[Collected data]
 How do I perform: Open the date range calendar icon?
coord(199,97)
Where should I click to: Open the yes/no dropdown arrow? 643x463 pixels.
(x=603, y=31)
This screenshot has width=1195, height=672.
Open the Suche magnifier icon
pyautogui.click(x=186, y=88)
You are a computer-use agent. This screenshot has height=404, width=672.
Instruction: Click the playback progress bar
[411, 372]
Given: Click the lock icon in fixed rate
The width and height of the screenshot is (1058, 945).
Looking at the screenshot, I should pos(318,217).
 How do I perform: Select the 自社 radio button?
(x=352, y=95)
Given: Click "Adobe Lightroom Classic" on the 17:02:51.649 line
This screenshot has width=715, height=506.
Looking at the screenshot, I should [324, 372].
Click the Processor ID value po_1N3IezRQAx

[EXERCISE GOAL] Extract every line containing the string "Given" from the data above.

[SOLUTION FOR THIS PROBLEM]
Given: Click the lock icon in fixed rate
Given: Click "Adobe Lightroom Classic" on the 17:02:51.649 line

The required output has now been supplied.